The purpose of the present invention is to provide an intelligent fuse that can receive external signals to quickly disconnect the circuit, and at the same time, can quickly extinguish the arc generated when disconnected, thereby improving the adaptability of the intelligent fuse.

In order to achieve the above object, the present invention provides an intelligent fuse, including:

A shell, which is provided with a cavity and an arc extinguishing chamber, and the cavity is connected with the arc extinguishing chamber;

A conductive plate, which runs through the housing and is partially located between the cavity and the arc extinguishing chamber.

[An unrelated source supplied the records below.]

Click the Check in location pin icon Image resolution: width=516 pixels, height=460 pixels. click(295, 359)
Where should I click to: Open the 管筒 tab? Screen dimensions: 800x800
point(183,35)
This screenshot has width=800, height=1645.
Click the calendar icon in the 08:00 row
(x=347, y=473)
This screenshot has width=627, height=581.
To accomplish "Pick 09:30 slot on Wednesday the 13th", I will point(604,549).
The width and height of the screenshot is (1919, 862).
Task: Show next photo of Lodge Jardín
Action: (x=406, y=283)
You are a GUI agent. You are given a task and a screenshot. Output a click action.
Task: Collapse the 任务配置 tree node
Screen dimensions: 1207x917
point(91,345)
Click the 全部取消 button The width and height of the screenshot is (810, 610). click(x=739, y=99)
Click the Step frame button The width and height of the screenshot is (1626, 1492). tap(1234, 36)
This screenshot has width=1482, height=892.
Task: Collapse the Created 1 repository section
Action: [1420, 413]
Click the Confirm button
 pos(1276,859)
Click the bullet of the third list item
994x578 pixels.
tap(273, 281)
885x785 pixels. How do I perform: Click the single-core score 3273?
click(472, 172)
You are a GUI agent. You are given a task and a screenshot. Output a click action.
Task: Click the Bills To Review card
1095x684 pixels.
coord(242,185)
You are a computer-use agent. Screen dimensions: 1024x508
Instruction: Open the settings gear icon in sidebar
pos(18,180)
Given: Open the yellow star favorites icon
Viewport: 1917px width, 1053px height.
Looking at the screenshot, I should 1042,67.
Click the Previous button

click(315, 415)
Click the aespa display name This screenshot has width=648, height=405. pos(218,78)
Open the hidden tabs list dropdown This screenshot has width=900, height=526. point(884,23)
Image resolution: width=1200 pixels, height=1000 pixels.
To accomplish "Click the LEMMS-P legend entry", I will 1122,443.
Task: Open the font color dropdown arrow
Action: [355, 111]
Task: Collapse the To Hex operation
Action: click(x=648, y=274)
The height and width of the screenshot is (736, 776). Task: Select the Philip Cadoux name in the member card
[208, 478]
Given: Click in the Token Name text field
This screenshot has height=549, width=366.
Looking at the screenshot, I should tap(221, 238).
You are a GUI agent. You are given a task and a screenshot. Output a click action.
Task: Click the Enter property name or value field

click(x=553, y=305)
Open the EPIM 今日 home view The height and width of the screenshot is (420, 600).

Both ends of the conductive plate can be connected to an external circuit;

An arc extinguishing structure, the arc extinguishing structure is installed in the arc extinguishing chamber and abuts against the conductive plate, the arc extinguishing structure is formed with an arc extinguishing groove opposite to the cavity;

A cutting device, the cutting device is movably provided in the cavity, the cutting device is used to move from the cavity to the arc extinguishing groove to cut off the conductive plate, the conductive plate is moved by the The part cut off by the cutting device enters the arc extinguishing groove;

A driving device, the driving device is used to receive an external signal and drive the cutting device to move from the cavity to the arc extinguishing groove according to the external signal.

Optionally, the arc extinguishing structure includes a bottom plate, a first side wall and a second side wall. The first side wall and the second side wall are arranged opposite to the bottom plate. The first side wall and The second side wall is in contact with the conductive plate, and the first side wall, the second side wall and the bottom plate jointly form the arc extinguishing groove.

Optionally, an arc extinguishing grid is formed on the arc extinguishing structure.

Optionally, the driving device includes a gas generating device, which is provided in the cavity and on a side of the cutting device away from the conductive plate, and a signal terminal is provided on the housing, so The gas generating device is connected to the signal terminal. The gas generating device receives the external signal transmitted by the signal terminal and generates high-pressure gas according to the external signal to push the cutting device from the cavity to the arc extinguishing chamber. Room moves.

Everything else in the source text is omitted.